### YOUR GOAL
In the article on the Torpedo Factory Art Center, what was the building originally?

Concrete dust settles in sculptor Richard Martin's steel-gray hair despite the dark blue fishermen's cap he tugs down over his head. After nine years of waiting, he says with an unbroken expression of delight, he can't resist wandering through Old Town Alexandria's soon-to-be-completed Torpedo Factory Art Center.

"Anticipation is building," says the 54-year-old former network television sound technician. "I come over here for no reason at all, except to go look. I smile a lot."

On May 21, the brick-red doors of the newly remodeled Art Center--originally a World War I torpedo plant--on Union Street just south of Cameron, are scheduled to open after extensive remodeling to house the studios, shops and galleries of 200 artists as well as the city's urban archaeology museum and research lab.

There will be much fanfare, but there will also be apprehension on the part of some of its neighbors who think the revamped center on the Potomac River waterfront may open the way to development that would ultimately destroy Old Town's historic character.

Developers and city officials agree that they are counting on the center--transformed from a worn and massive concrete hulk--to be much more than studio space for Martin and his colleagues and a repository for the city's artifacts.

The center, first crammed with art and artists in 1974, is seen as the centerpiece of a much-touted plan to transform a key section of the city's decaying waterfront into a commercial, retail and residential showcase. By June, the Torpedo Factory Office Building, just north of the art center, is expected to open, along with a 462-space parking garage across the street.

### ENTRIES SHOWN
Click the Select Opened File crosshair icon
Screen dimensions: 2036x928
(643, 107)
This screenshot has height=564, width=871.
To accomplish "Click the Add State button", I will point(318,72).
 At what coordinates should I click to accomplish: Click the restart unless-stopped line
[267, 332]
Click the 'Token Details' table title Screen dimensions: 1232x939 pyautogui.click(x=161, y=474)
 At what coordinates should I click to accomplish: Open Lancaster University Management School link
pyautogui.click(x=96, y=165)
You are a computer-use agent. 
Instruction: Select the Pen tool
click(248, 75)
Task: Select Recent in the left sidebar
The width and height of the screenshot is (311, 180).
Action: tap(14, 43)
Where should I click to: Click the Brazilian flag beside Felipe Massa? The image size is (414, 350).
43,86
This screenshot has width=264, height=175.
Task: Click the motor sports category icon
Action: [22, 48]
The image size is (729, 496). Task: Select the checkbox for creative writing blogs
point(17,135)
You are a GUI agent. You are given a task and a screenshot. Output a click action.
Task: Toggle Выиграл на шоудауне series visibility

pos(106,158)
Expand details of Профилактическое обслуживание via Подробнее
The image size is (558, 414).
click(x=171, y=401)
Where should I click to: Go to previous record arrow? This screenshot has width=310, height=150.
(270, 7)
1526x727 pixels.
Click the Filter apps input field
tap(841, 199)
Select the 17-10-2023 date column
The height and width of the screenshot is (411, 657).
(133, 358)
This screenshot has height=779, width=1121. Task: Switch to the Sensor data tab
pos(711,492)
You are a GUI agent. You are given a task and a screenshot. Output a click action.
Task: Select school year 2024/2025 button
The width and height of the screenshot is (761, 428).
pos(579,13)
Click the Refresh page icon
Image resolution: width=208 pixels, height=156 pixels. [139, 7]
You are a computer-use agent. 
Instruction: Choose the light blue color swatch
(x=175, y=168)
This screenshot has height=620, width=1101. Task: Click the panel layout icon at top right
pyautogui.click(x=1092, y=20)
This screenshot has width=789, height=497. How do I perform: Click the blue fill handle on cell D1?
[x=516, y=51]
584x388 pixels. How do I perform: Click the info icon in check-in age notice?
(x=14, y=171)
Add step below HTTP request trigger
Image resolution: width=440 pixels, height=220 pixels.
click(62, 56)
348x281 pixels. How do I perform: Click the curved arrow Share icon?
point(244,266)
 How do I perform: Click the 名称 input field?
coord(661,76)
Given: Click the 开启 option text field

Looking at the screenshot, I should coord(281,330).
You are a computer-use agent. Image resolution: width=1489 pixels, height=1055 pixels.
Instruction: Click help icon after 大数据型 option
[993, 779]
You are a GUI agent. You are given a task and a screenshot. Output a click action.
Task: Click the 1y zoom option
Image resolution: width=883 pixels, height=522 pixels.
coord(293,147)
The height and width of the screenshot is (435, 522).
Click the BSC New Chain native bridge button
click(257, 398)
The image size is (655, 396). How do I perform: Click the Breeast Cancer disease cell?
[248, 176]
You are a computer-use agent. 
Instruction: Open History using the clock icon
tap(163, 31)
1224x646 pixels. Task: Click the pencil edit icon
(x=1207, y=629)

### RESULT FOR THIS TASK
A World War I torpedo plant.